■ TASK OBJECTIVE ■
Where the line containing "The image size is (1232, 952)." appears in the entries below, start there and print only that line and every line after it, exactly, through the end, excluding pictures.

■ DATA IN THIS EXERCISE ■
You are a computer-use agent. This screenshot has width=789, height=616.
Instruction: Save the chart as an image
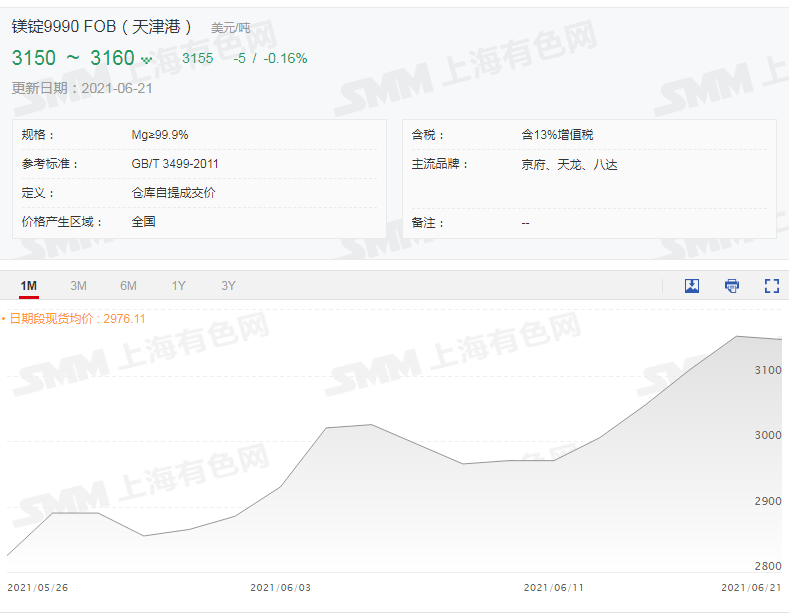(x=692, y=286)
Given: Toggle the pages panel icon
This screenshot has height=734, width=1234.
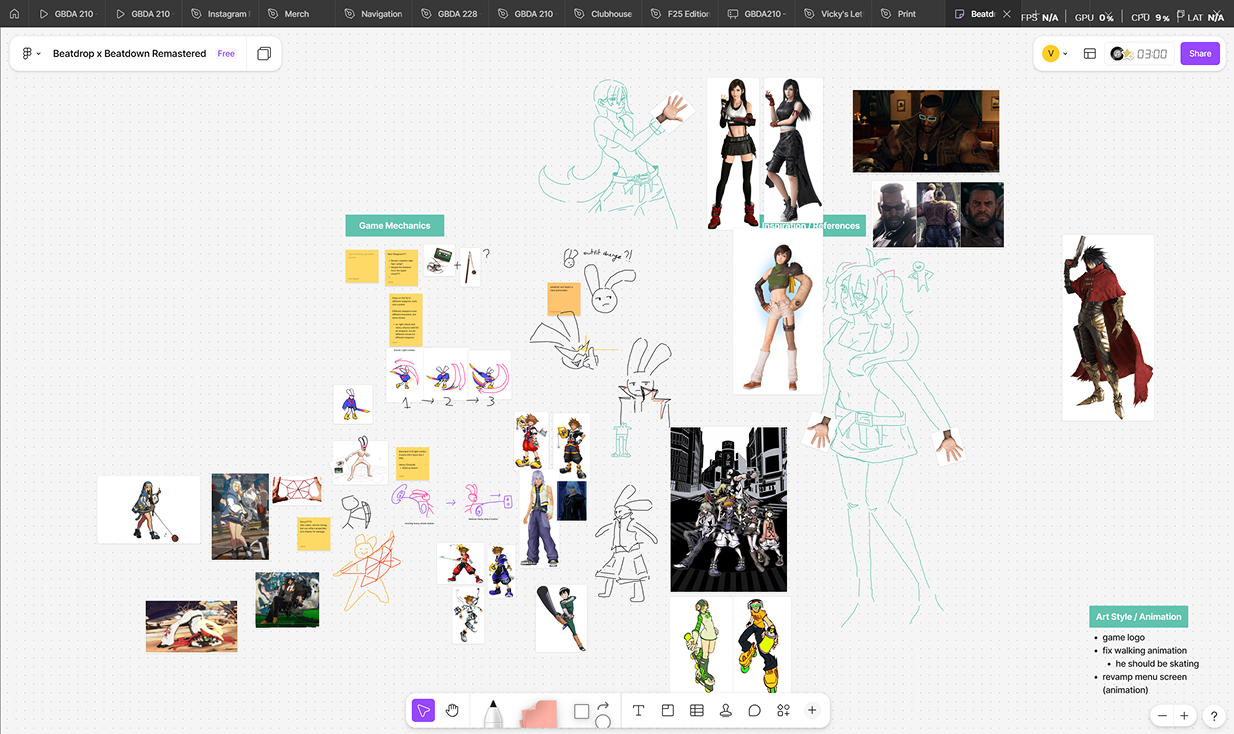Looking at the screenshot, I should pos(264,54).
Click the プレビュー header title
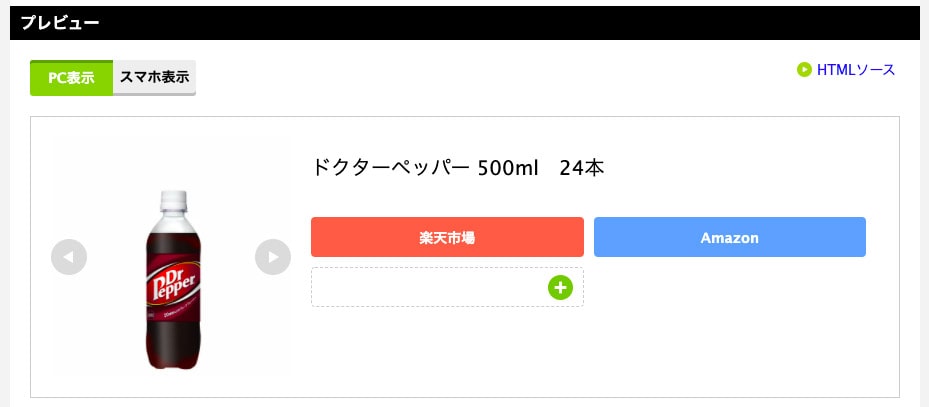Screen dimensions: 929x407 point(60,23)
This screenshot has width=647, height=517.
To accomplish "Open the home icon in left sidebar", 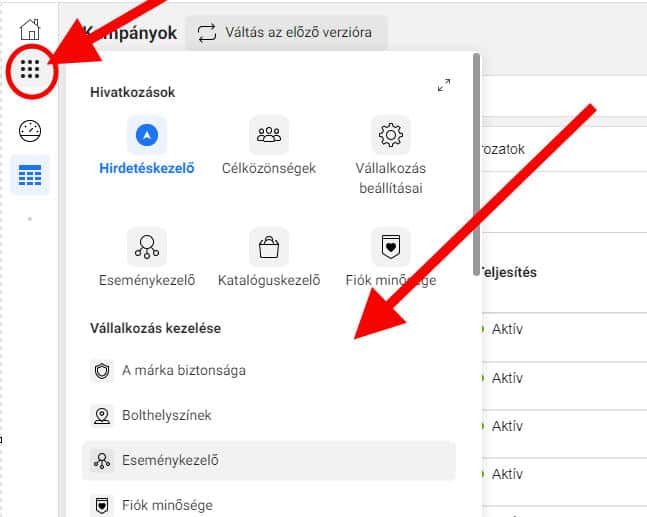I will [30, 29].
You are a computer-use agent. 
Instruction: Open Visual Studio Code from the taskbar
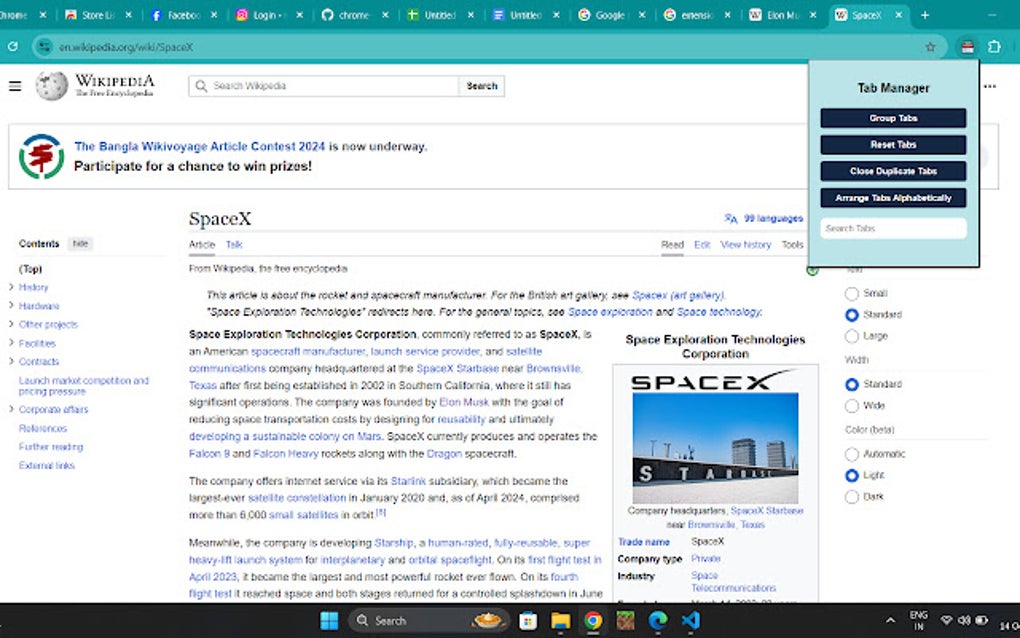point(691,620)
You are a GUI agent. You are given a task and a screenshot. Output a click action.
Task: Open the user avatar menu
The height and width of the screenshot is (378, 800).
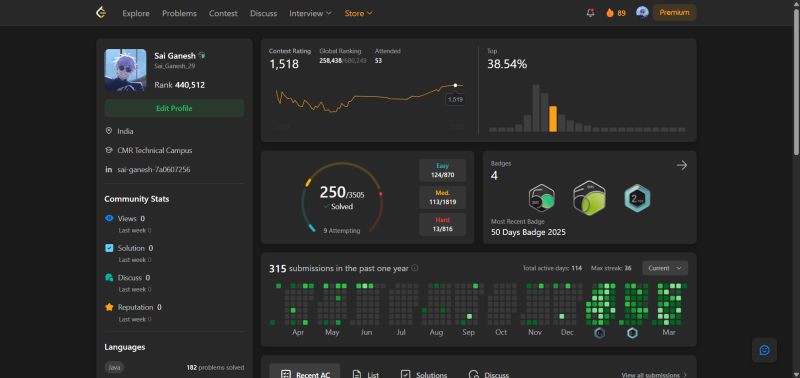pos(642,12)
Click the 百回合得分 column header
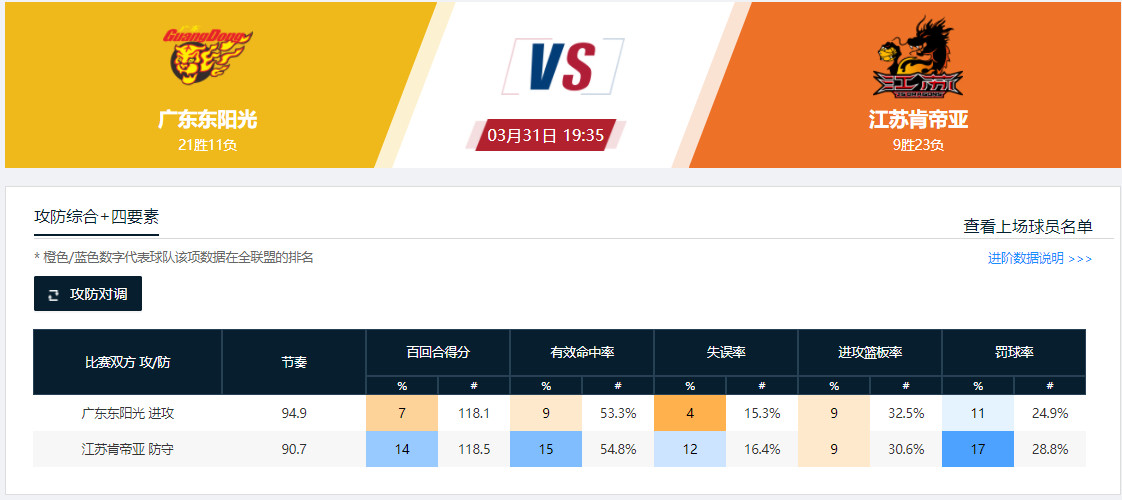This screenshot has width=1122, height=500. point(438,352)
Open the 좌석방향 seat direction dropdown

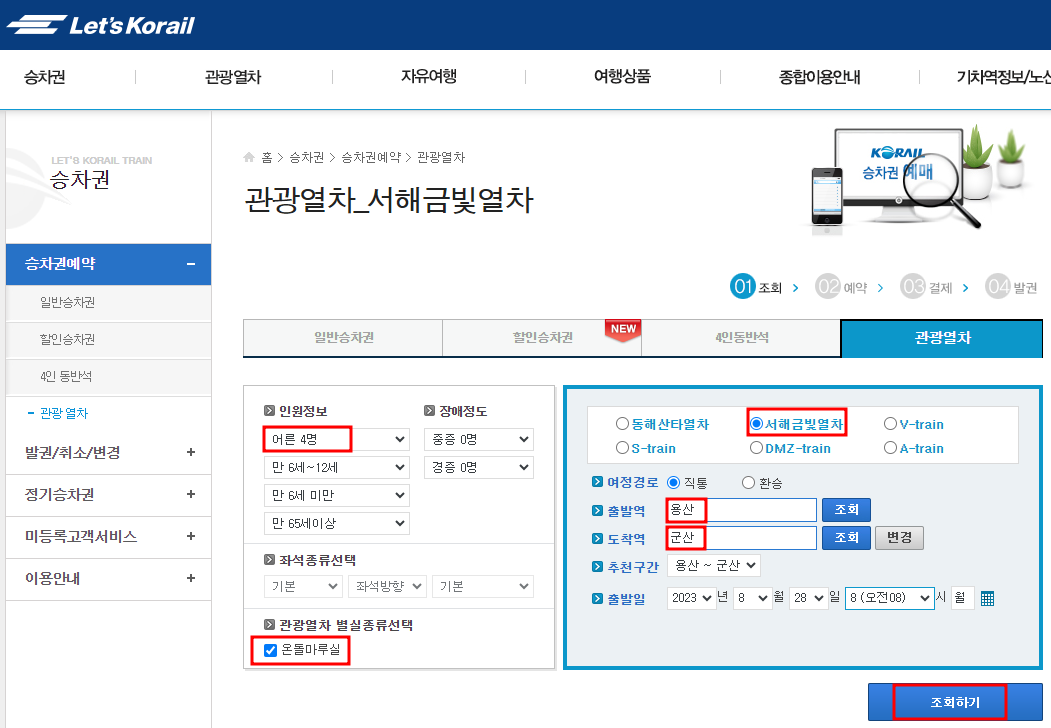coord(387,587)
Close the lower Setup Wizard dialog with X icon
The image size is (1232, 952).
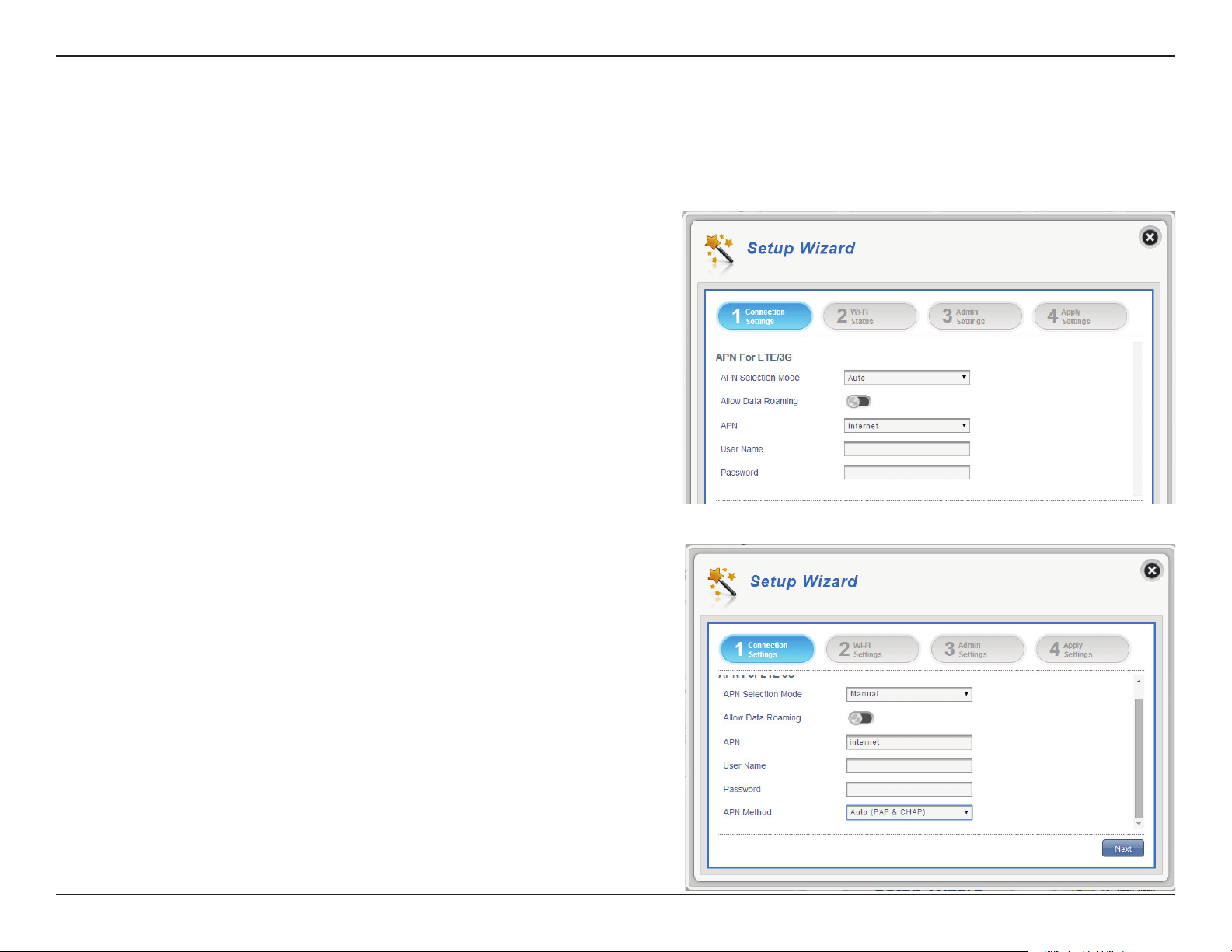[1152, 570]
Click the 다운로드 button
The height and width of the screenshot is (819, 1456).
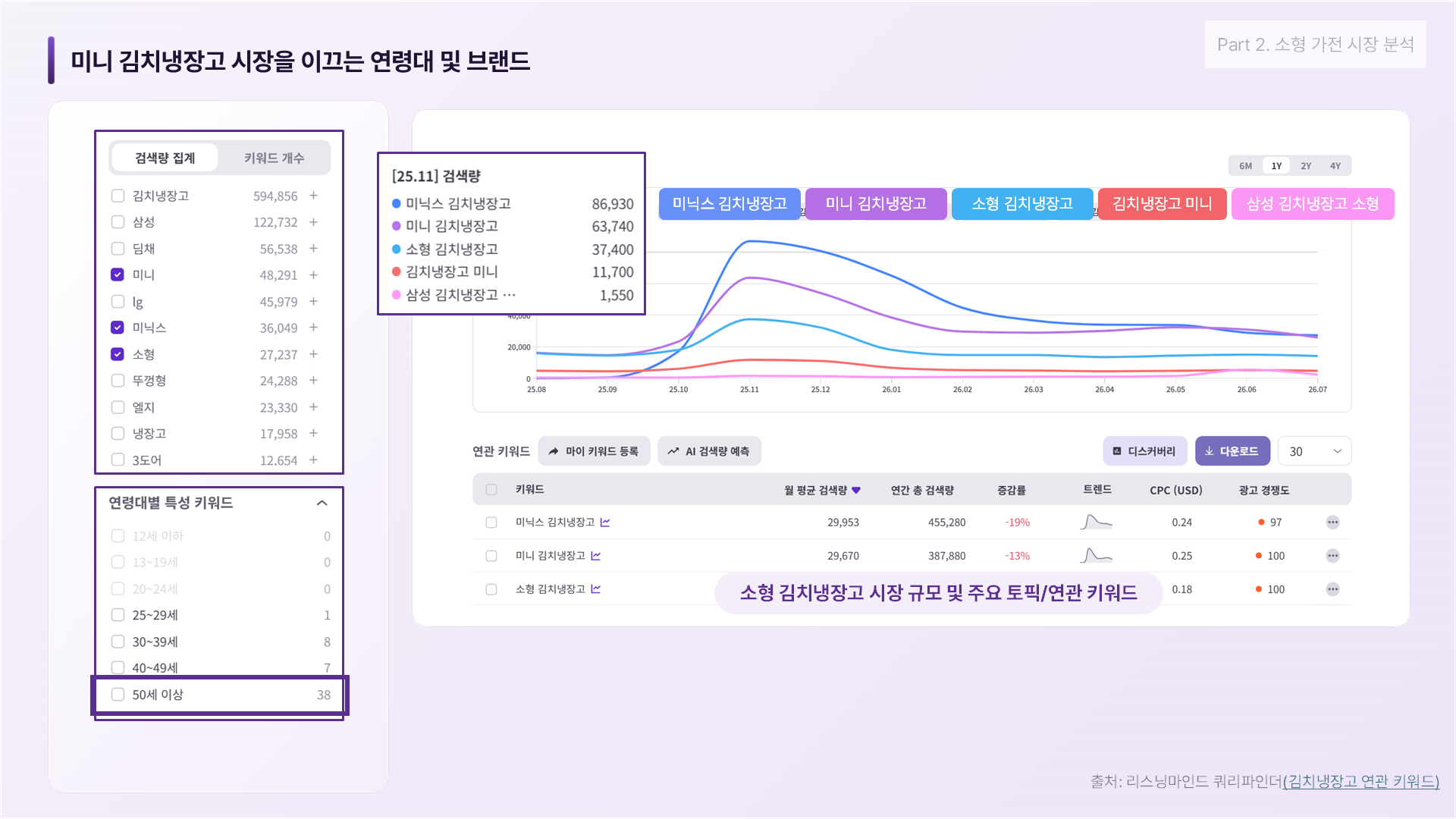1232,451
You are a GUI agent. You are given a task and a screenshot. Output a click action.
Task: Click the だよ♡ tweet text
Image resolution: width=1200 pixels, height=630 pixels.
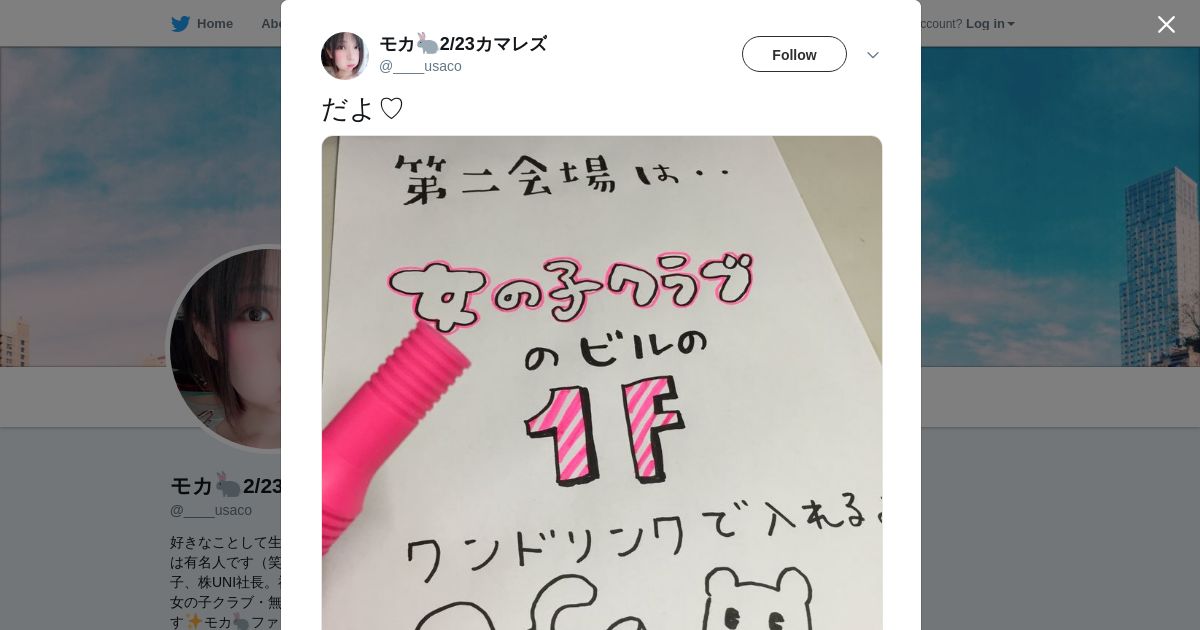pyautogui.click(x=363, y=108)
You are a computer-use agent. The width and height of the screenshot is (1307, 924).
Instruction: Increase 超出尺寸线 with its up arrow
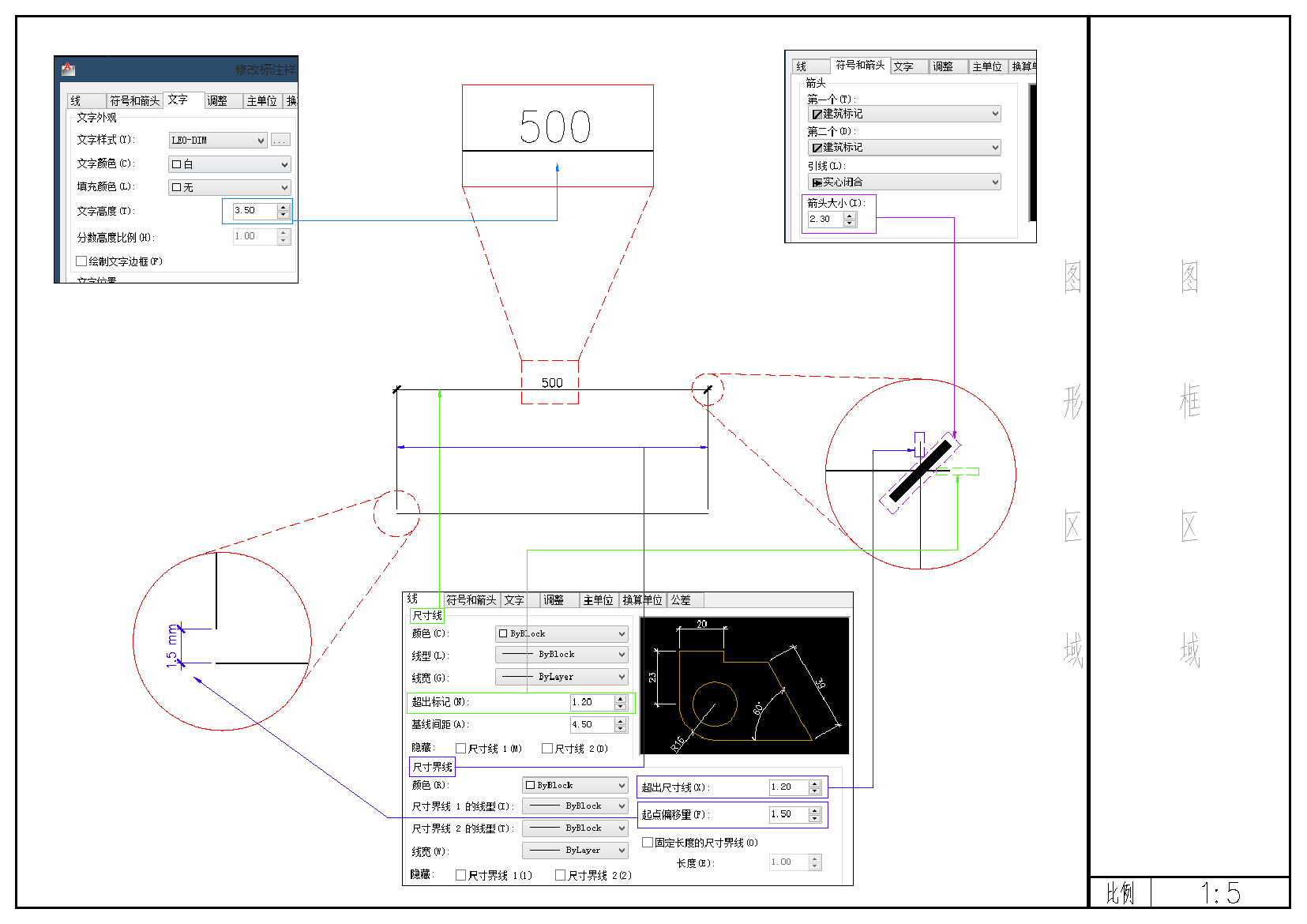pyautogui.click(x=815, y=783)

■ YOUR RESPONSE ■
The image size is (1232, 952).
[1152, 570]
Click the 다운로드 button
The height and width of the screenshot is (819, 1456).
1232,451
You are a GUI agent. You are given a task and a screenshot. Output a click action.
Task: Click the だよ♡ tweet text
Image resolution: width=1200 pixels, height=630 pixels.
pyautogui.click(x=363, y=108)
You are a computer-use agent. The width and height of the screenshot is (1307, 924).
Instruction: Increase 超出尺寸线 with its up arrow
pyautogui.click(x=815, y=783)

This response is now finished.